Request: Repeat word for word the passage of the forum thread below, starting at the words "In DAX, the" and ending after "YourTable[Start], YourTable[End] )".

==== Document ====

Solved: Generate table on availability

DouweMeer · ‎09-29-2020

I was curious whether you can do the following in DAX.

I got these products with a range.

Id	Start	End
A	1	5
B	1	2

And I wanted to change this table in such a way that I generate a record per step of the range.

Id	Level
A	1
A	2
A	3
A	4
A	5
B	1
B	2

Can this be done dynamically? Like when start is 2, it starts in the second table from 2 as well.

OwenAuger · ‎09-29-2020

@DouweMeer

You can certainly do that in DAX, or in Power Query for that matter.

In DAX, the code would look something like this:

ModifiedTable = 
SELECTCOLUMNS ( 
    GENERATE ( 
        YourTable,
        GENERATESERIES ( YourTable[Start], YourTable[End] )
    ),
    "Id", YourTable[Id],
    "Level", [Value]
)

Alternatively, in Power Query I would do something similar, by adding a column containing a list of numbers {[Start]..[End]}, and expanding that to rows.

Regards,

Owen

Owen Auger
Did I answer your question? Mark my post as a solution!
Blog
Twitter
LinkedIn

View solution in original post

v-alq-msft · ‎10-01-2020

Hi, @DouweMeer

Based on your description, I created data to reproduce your scenario. The pbix file is attached in the end.

Table:

In order not to modify the raw data, you may go to 'Query Editor', duplicate 'Table', paste the following m codes in 'Advanced Editor'.

let
    Source = Table.FromRows(Json.Document(Binary.Decompress(Binary.FromText("i45WclTSUTIEYlOlWJ1oJScoz0gpNhYA", BinaryEncoding.Base64), Compression.Deflate)), let _t = ((type nullable text) meta [Serialized.Text = true]) in type table [Id = _t, Start = _t, End = _t]),
    #"Changed Type" = Table.TransformColumnTypes(Source,{{"Id", type text}, {"Start", Int64.Type}, {"End", Int64.Type}}),
    #"Added Custom" = Table.AddColumn(#"Changed Type", "Level", each let s=[Start],e=[End] in
List.Generate(
    ()=>s,
    each _<e+1,
    each _+1
)),
    #"Expanded Custom" = Table.ExpandListColumn(#"Added Custom", "Level"),
    #"Removed Columns" = Table.RemoveColumns(#"Expanded Custom",{"Start", "End"})

==== Collected data ====

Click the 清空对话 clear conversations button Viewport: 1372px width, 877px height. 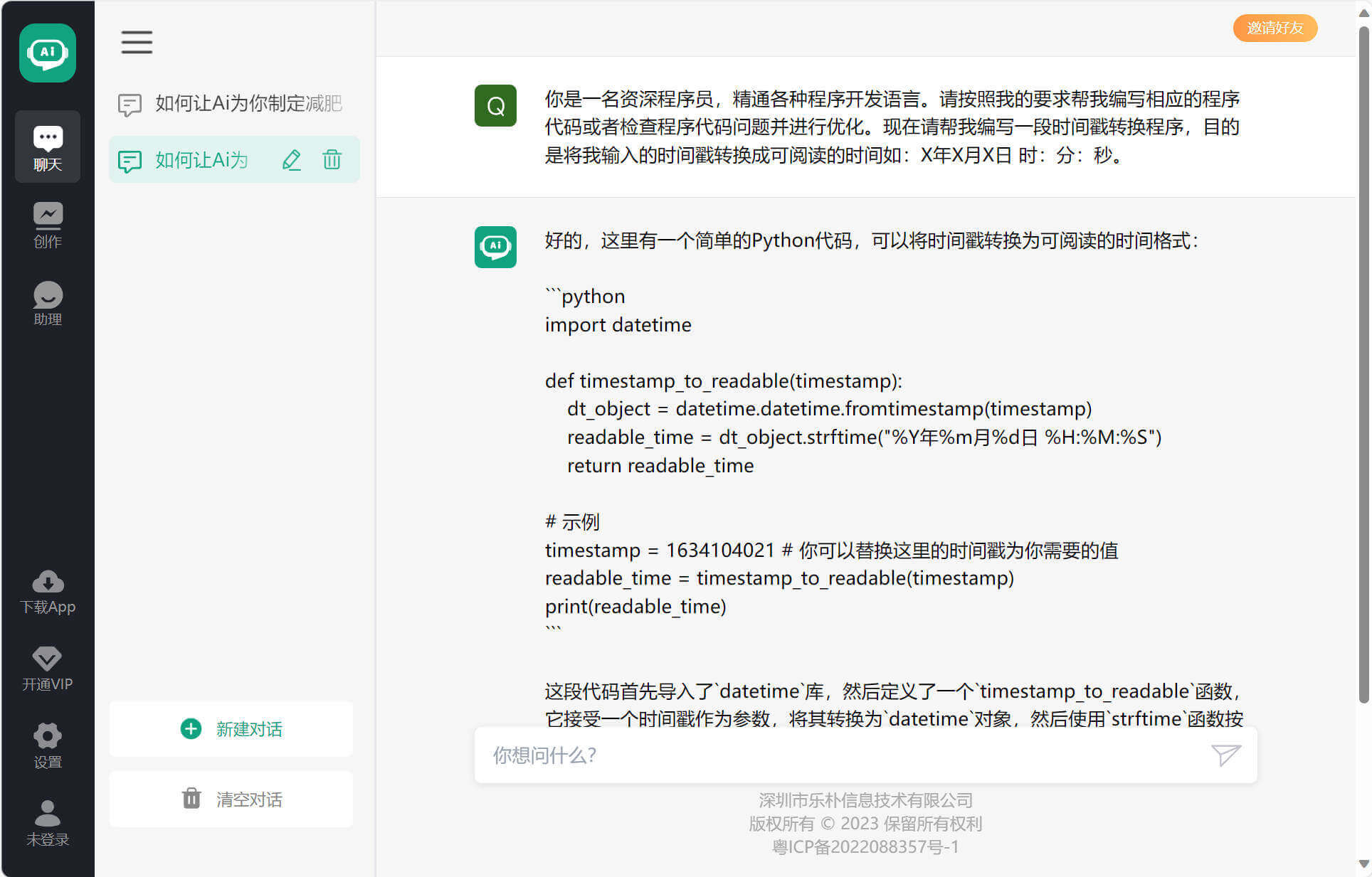(x=231, y=799)
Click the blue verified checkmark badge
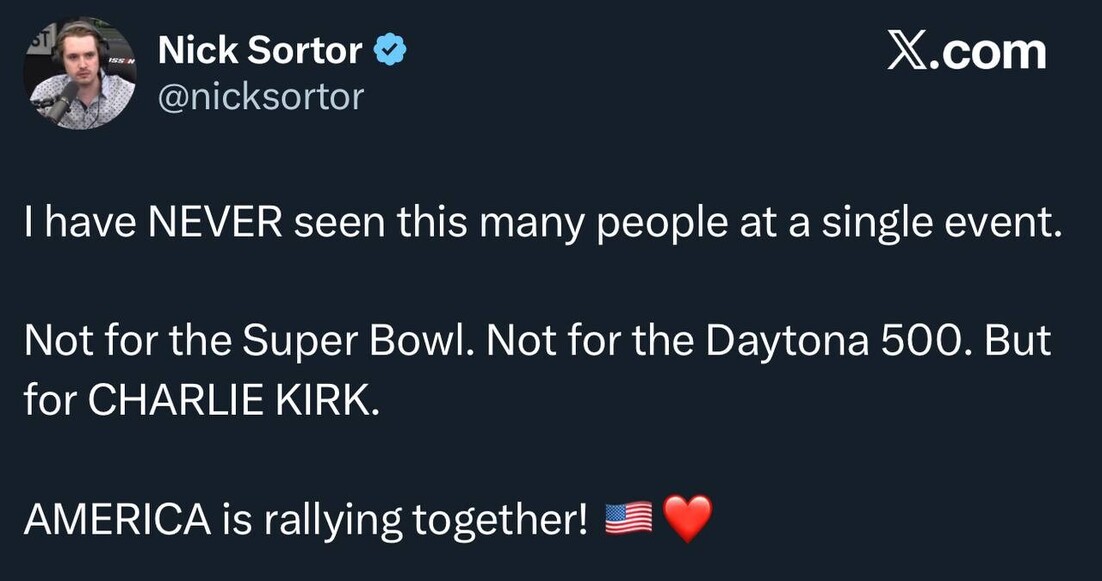Screen dimensions: 1102x581 point(390,50)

====

Written response:
In DAX, the code would look something like this:

ModifiedTable = 
SELECTCOLUMNS ( 
    GENERATE ( 
        YourTable,
        GENERATESERIES ( YourTable[Start], YourTable[End] )